Тесно в крепости: много фабрик открылось у исетской плотины — якорная, посудная, колокольная, жестяная, проволочная; много мастерового народу свезено и поселено здесь. Стали строить слободы за крепостным валом — по берегам Исети. Тут селились торговые и ремесленные люди, выкликанцы из разных губерний; особую улочку отвели для ссыльных. А уж Мельковка сама выросла: домик к домику, без порядка, притыкались бобыли — поденщики и упрямые кержаки.[4] Кержаки соседства не любят, у них и постройка — у каждого своя крепость, кругом высокий забор да на окнах тяжелые ставни.
Самая маленькая избенка в Мельковке у солдатской жены старухи Маремьяны. Построена избенка заводскими плотниками на казенный счет. На забор лесу не хватило, так и осталась избенка неогороженной: маленькая и беззащитная.

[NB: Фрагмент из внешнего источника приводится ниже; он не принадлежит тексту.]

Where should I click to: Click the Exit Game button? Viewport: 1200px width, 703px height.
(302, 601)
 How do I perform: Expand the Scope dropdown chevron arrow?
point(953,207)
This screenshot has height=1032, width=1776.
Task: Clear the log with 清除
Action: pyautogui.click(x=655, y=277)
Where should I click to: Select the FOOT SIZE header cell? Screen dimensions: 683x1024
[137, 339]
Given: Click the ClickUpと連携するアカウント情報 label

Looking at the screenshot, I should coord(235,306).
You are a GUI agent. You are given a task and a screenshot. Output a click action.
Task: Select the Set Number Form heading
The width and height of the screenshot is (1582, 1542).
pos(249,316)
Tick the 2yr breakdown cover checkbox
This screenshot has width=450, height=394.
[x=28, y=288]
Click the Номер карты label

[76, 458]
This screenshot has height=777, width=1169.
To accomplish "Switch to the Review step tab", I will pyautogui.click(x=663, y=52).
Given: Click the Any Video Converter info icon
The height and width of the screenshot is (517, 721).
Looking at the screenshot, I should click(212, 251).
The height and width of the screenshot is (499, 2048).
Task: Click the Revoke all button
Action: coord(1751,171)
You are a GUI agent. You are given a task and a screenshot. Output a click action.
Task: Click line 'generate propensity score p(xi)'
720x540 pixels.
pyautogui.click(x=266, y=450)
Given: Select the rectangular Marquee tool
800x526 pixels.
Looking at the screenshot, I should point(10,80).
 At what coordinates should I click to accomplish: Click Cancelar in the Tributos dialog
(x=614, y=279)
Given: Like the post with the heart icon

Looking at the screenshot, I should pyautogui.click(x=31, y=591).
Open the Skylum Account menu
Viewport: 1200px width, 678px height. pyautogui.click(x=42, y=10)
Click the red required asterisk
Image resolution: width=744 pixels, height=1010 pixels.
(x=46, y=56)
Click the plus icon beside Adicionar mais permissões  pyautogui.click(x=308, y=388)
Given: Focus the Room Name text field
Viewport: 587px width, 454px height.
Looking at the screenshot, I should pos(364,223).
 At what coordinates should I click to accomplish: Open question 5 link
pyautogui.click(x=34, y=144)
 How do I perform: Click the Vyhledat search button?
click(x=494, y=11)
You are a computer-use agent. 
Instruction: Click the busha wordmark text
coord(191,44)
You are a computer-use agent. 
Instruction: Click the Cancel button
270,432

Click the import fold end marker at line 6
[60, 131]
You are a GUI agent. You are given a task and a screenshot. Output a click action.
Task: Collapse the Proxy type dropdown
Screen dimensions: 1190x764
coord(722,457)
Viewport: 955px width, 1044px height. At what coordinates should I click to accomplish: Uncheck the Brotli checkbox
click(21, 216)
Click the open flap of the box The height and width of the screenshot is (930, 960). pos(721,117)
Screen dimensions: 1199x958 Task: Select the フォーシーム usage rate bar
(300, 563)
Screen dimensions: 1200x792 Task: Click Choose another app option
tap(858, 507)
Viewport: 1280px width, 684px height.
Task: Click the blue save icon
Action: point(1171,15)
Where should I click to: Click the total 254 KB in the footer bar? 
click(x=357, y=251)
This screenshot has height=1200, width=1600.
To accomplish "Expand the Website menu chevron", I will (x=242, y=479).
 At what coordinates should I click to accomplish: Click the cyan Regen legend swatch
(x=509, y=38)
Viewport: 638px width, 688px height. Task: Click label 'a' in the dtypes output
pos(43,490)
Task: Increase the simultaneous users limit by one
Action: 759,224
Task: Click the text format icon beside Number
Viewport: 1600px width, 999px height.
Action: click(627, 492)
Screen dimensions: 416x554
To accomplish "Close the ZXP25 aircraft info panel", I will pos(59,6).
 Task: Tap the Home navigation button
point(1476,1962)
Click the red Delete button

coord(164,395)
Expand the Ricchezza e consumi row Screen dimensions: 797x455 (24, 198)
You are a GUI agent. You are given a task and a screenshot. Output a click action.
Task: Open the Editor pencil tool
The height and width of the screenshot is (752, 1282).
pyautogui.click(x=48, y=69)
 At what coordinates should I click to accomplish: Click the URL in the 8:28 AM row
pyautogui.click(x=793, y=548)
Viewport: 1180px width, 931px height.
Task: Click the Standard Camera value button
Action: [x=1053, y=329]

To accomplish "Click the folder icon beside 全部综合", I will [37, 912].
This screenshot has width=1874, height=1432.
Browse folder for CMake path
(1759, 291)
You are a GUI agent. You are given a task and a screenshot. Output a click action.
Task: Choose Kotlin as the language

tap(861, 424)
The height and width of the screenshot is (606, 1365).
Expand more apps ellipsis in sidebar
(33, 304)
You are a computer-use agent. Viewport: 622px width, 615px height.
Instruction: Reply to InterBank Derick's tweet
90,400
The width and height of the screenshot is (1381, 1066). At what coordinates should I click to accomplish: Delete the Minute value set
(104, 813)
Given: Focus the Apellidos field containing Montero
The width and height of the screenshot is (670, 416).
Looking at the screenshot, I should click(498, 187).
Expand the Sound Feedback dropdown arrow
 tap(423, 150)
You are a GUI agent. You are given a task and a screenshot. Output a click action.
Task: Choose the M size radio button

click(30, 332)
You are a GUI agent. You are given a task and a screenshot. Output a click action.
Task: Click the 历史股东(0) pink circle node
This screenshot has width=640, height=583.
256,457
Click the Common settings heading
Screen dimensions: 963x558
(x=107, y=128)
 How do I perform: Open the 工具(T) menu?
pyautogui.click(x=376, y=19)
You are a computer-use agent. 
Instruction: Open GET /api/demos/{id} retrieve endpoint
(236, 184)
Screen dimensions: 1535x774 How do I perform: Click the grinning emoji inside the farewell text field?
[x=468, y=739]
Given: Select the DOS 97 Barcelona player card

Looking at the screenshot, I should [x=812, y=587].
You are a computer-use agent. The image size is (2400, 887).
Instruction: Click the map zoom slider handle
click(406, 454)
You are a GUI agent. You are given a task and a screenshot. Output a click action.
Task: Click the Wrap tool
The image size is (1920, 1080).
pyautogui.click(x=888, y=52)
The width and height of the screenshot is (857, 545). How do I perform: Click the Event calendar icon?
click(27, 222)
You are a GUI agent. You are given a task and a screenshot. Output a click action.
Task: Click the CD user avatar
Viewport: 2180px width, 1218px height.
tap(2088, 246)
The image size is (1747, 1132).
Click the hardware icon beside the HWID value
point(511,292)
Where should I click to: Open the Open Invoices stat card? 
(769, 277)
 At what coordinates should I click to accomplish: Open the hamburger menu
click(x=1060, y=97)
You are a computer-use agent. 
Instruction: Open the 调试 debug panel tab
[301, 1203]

«Один сын — не сын, два сына — полсына, три сына — сын», — говаривала Маремьяна старинную пословицу.
Три сына было у нее, когда ее муж, солдат Тобольского полка, ушел в дальний поход: не то к калмыкам, не то к китайской границе. Ушел — да так и канул. Десять лет прошло с тех пор. Сама растила и поднимала она сыновей. Но недолго поработали оба старших: сгибли безо времени на заводской огненной работе. Сразу постарела Маремьяна, поседела и сгорбилась. Стала жить для третьего сына. «Егорушку я сберегу, — говорила она. — Отец вернется, спросит: „Где сыновья?“ Я Егорушкой заслонюсь тогда».
Маремьяна выполняла и тяжелую заводскую работу и бабью домашнюю, — не знала усталости, старалась для сына — последышка. А какая особенная доля могла быть у солдатского сына? Уже дело известное: только придет в возраст — поставят его к плавильным печам либо отдадут в другое заводское мастерство. Будет гнуть горб на вековечной работе. Женится с позволения Конторы горных дел; может быть, избенку новую поставит, будет детей растить и одного за другим отдавать в те же заводские работы… Всё заранее известно, от века так повелось.
Однако Маремьяна верила и сына в этом с детства убеждала, что ему судьба будет иная. Как она радовалась, когда Егора взяли в школу при заводе: будет первый в их роду грамотный человек!
Ученье в школе шло круглый год. Летом занимались часов по двенадцати, зимой — часов по шести. Только в самое темное время, зимой, приходилось на месяц делать перерыв: не жечь же дорогие свечи ради ученья. Но наука не очень быстро подвигалась в школе, учеников часто отрывали для разной работы. То пошлют дрова для школы рубить и пилить; то нехватка работников на сплаве — и учеников заставляют носить железо на суда-коломенки.
Когда Егор дошел в арифметике до тройного правила, ему положили жалованье: полтора пуда провианту в месяц да раз в год деньгами на одежду. Матери стало полегче, она купила корову.
Грамота и разлучила скоро Егора с матерью. Сразу после скончания арифметической школы главный командир генерал Геннин отдал Егора заводчику Демидову на Нижнетагильский завод в расходчики железных припасов на складе. Это было совсем не по закону, — но попробуй-ка ослушаться! И уехал Егорушка от матери.
Маремьяна одним утешалась: не к огненной работе приставлен сын, не к плавильным печам. Оттого легче ей сносить свое бобыльство. Только часто во сне она видит, что взял Егорушка ее к себе в Тагил; и она-то его обиходит, она его потчует вкусненьким.